»»
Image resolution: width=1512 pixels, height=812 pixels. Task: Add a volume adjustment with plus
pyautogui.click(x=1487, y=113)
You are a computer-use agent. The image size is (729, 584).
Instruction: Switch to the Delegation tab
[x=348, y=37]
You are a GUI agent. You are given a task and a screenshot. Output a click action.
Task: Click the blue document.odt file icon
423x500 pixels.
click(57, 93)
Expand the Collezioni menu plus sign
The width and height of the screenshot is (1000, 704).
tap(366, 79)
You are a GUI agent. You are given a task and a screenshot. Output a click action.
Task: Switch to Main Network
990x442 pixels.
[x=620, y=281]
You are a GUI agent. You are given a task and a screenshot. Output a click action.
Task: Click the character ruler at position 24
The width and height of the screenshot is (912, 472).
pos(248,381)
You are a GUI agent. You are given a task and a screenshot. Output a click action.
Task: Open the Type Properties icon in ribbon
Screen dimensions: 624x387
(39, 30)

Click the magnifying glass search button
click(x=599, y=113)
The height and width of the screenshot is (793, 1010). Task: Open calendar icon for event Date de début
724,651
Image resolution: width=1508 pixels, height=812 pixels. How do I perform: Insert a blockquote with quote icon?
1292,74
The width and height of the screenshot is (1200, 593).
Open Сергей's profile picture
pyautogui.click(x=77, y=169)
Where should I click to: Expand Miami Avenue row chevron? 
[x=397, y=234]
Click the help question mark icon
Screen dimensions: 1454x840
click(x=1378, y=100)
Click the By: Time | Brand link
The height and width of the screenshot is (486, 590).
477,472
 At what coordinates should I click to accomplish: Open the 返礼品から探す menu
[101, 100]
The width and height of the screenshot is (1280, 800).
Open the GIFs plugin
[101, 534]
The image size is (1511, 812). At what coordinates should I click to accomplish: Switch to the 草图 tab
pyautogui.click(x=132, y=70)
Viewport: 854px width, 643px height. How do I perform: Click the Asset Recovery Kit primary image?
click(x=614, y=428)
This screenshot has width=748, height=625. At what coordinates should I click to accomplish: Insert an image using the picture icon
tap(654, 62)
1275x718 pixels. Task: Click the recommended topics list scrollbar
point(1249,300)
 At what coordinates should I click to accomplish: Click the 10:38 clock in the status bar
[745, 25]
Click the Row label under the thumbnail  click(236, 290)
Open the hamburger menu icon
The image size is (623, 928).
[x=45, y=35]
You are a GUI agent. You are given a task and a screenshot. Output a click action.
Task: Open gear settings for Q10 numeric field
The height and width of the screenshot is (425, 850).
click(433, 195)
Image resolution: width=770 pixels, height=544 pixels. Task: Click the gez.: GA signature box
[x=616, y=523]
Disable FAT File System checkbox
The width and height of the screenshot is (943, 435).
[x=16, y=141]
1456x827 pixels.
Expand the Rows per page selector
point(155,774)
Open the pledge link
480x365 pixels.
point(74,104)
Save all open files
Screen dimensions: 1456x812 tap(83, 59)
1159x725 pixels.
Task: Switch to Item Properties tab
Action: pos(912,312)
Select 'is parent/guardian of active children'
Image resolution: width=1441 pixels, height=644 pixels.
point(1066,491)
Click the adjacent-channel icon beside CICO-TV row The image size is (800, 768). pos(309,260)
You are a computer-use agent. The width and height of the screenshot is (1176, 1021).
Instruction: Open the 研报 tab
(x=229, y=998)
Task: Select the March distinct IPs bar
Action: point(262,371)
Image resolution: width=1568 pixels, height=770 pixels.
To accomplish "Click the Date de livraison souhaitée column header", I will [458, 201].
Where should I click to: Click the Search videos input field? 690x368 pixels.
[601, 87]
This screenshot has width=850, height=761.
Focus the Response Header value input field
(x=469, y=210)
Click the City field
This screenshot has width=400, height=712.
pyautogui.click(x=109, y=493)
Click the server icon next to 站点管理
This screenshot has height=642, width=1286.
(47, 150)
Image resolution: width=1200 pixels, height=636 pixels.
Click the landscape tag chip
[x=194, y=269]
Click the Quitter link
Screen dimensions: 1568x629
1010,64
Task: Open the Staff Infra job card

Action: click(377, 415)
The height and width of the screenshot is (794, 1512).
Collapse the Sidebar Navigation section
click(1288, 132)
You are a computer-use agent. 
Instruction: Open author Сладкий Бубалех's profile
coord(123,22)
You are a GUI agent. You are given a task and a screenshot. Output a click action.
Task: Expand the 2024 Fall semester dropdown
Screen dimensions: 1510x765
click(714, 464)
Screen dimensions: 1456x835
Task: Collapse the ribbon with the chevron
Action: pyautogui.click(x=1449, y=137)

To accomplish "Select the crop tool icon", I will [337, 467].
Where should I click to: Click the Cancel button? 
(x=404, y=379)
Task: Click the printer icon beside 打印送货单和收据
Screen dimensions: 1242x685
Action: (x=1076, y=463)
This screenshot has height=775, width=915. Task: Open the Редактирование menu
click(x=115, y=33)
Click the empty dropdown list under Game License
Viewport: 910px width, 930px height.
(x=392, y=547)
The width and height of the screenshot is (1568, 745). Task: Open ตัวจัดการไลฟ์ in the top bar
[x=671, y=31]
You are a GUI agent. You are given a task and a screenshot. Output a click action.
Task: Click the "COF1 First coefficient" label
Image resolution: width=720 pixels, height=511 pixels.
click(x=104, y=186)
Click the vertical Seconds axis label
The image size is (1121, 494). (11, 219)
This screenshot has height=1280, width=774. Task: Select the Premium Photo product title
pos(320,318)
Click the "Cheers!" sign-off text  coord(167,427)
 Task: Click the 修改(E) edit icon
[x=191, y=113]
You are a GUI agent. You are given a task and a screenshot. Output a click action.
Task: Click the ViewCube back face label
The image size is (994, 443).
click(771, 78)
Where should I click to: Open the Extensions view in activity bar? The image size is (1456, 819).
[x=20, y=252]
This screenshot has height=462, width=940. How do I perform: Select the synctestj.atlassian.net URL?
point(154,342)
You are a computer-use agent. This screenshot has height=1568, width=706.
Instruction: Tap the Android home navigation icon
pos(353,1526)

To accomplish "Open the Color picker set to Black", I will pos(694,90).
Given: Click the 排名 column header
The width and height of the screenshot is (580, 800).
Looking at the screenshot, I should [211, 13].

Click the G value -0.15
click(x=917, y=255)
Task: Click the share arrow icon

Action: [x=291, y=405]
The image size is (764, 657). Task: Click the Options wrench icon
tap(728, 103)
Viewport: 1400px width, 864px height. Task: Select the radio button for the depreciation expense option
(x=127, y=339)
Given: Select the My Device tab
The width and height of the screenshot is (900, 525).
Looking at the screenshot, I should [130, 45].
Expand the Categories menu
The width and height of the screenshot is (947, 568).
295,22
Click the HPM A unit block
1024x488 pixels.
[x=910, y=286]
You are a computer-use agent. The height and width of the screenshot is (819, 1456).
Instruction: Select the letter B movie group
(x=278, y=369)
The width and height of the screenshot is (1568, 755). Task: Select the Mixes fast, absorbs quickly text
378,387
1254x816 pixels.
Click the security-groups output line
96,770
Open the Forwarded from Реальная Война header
««
__STATED GOAL__
Recast the data above, from the line containing "You are a computer-use agent. The image" through the line containing "click(57, 93)", as a Markdown table with the columns Row and Data line. Give each line its row number and leave out blank lines.

__COMPLETE OUTPUT__
| Row | Data line |
|---|---|
| 1 | You are a computer-use agent. The image size is (729, 584). |
| 2 | Instruction: Switch to the Delegation tab |
| 3 | [x=348, y=37] |
| 4 | You are a GUI agent. You are given a task and a screenshot. Output a click action. |
| 5 | Task: Click the blue document.odt file icon |
| 6 | 423x500 pixels. |
| 7 | click(57, 93) |